E’ sempre più pesante il bilancio dei palestinesi caduti sotto i colpi dei raid israeliani, tre quarti dei quali, denuncia l’Onu, sono civili. Tra i morti, come ormai ogni giorno, anche bambini. Tra le vittime di oggi: quattro persone della stessa famiglia sono morte in un bombardamento a Beit Hanoun, nel nord della Striscia, non distante dalla frontiera con Israele, e tra loro due piccoli. Di poche ore prima l’uccisione di un’altra famiglia di cinque persone, a Khan Yunis, nel sud. La comunità internazionale invoca una tregua e una soluzione diplomatica, ma gli sforzi per il momento sono stati del tutto vani.
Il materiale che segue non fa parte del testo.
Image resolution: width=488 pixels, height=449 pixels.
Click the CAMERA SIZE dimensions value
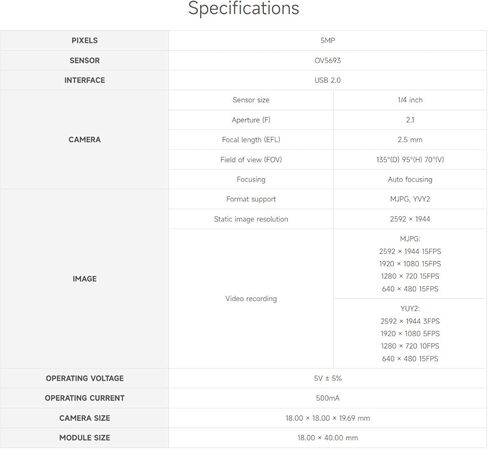(328, 418)
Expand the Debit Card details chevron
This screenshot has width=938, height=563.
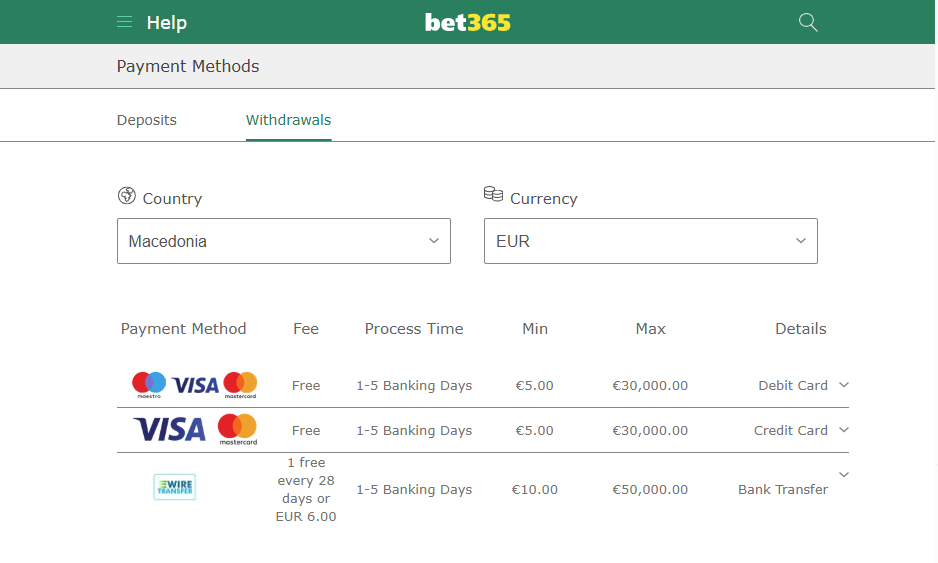click(x=844, y=385)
Israele ha ordinato lo sgombero agli abitanti di due campi profughi della zona centrale di Gaza, così come già fatto nei giorni scorsi con gli abitanti di località vicine al confine con Israele. Le Brigate Ezzedin al-Qassam hanno dichiarato di aver combattuto  dietro le linee nemiche, con infiltrazioni di loro uomini in territorio israeliano. Un’informazione non confermata ma neanche smentita da Israele, che attraverso il  ministro della Sicurezza interna ha parlato  di scontri sulla barriera di confine con miliziani palestinesi.

Priorità degli israeliani resta la distruzione della rete di tunnel di Hamas. “Stiamo estendendo la fase terrestre dell’operazione” hanno dichiarato le forze armate, fanteria e blindati, quindi, per il momento resteranno alle periferie dei centri urbani, nei pressi della frontiera. Intanto altre cifre si aggiungono a quelle drammatiche dei morti: secondo l’ agenzia Onu per i profughi palestinesi, il numero di sfollati da Gaza rifugiatisi negli edifici dell’Unrwa è salito oggi a 55mila, circa 15mila persone più di ieri.
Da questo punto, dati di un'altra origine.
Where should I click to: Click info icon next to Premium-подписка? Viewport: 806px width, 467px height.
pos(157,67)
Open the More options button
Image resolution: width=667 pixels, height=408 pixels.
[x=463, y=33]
Alla volta di Israele e della Cisgiordania è partito oggi un gruppo del movimento cattolico Pax Christi, coordinatore nazionale in Italia è don Renato Sacco:

R. - Pax Christi! Con un nome così non si può che essere portatori di pace e la pace va costruita ogni giorno, ancor di più là dove c’è, come in questi giorni, una guerra, “un massacro”, noi diciamo. Allora noi andiamo con lo spirito di condividere la sofferenza delle vittime e di non chiudere gli occhi! Noi abbiamo avuto il richiamo forte del viaggio del Papa qualche mese fa e poi la preghiera la sera di Pentecoste; accanto alla speranza della pace c’è la denuncia della follia di questa violenza, che ci sembra inaudita. Allora, di fronte a questa situazione, non possiamo limitarci a stare a guardare! Ciò che abbiamo fatto altre volte negli anni passati, Sarajevo, Iraq, la stessa Betlemme, lo facciamo adesso: essere là a condividere, dal di dentro, la sofferenza di chi oggi sta vivendo questa follia.

D. - Quindi, don Sacco, c’è sicuramente un legame spirituale con chi sta soffrendo, ma il vostro viaggio ha anche degli aspetti strettamente pratici?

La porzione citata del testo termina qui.